Offshore ambitions and international scrutiny

Alongside the Urucú plan, Lula signalled support for larger offshore oil projects in the Amazon coastal basin, a move that could expand Brazil’s hydrocarbon footprint despite global pressure to decarbonise. Nearly all of Brazil’s current oil production comes from offshore fields, and expanding exploration near the Amazon coast has prompted scrutiny from environmental experts and foreign partners. The president’s appeal at the UN climate conference hosted in Belém called for a roadmap to phase out fossil fuels, yet his government has not published its own detailed plan despite having committed to do so by a February deadline. International observers said the apparent inconsistency may complicate Brazil’s diplomatic positioning on climate issues.

Brazil’s energy ministry and Petrobras said they will present environmental impact assessments and mitigation plans as the Urucú programme advances, but critics remain skeptical about whether reinforcement measures will be sufficient.
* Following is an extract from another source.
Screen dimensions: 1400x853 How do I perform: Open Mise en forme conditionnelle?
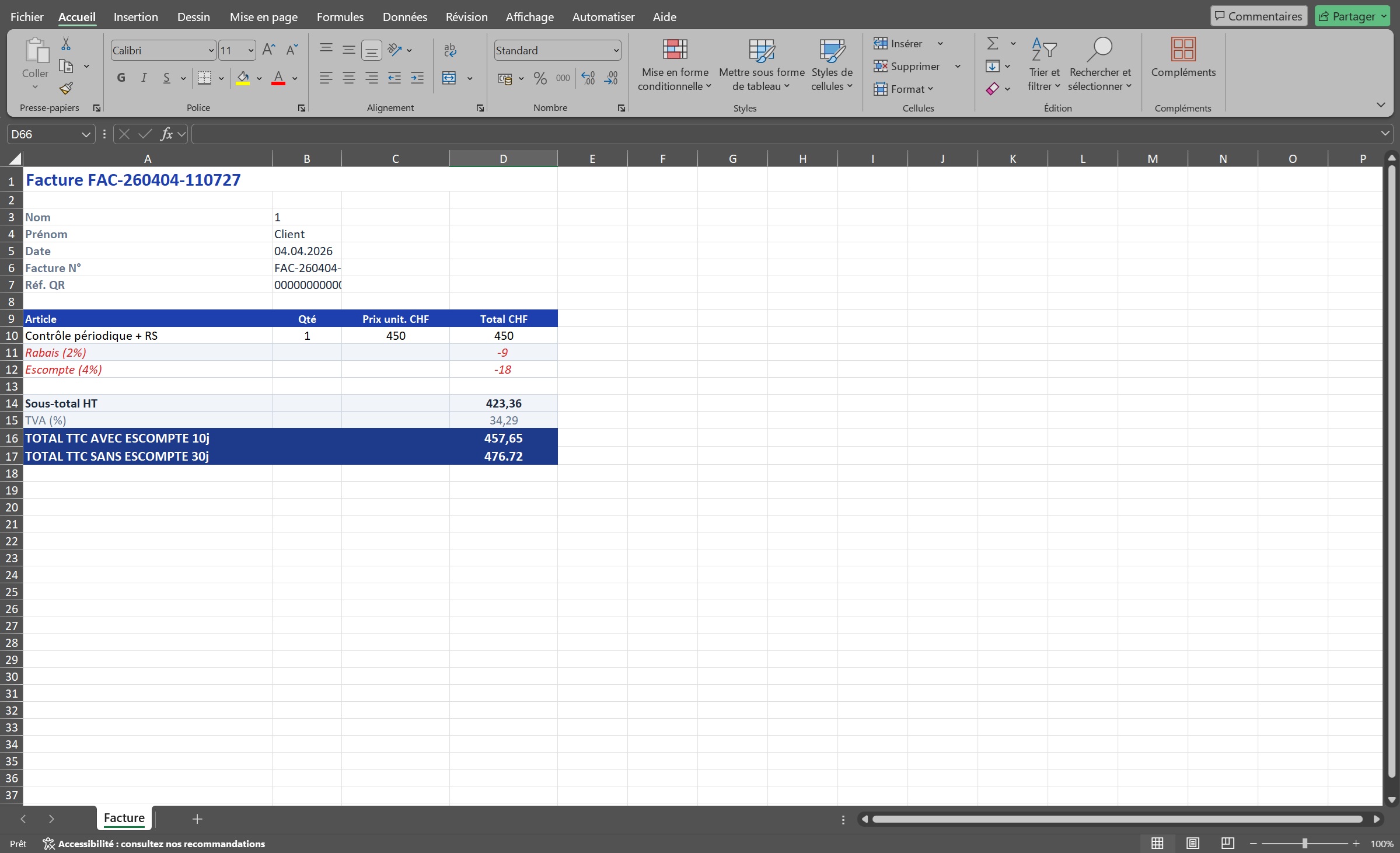click(675, 65)
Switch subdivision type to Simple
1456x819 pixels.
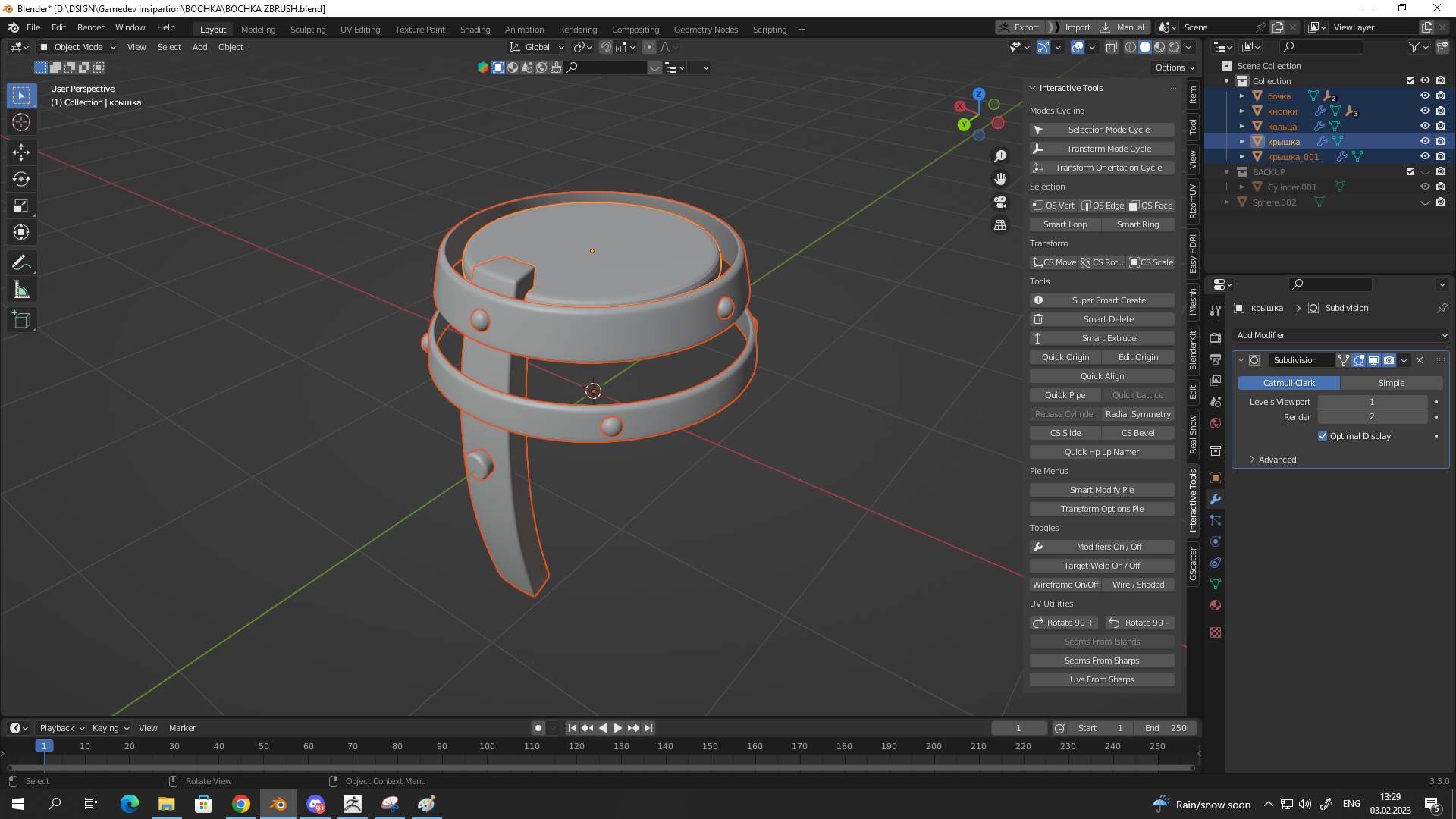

Legal challenges and demands for transparent permitting processes are likely to follow as stakeholders seek to influence or halt specific project steps.

The announcement places Brazil at a crossroads between harnessing fossil-fuel revenues to finance an energy transition and managing the acute environmental risks of expanding hydrocarbon activity in the world’s largest rainforest. As Lula and Petrobras move to implement the Urucú plan, the government will face sustained scrutiny at home and abroad over whether stated climate commitments can be reconciled with renewed Amazon oil drilling.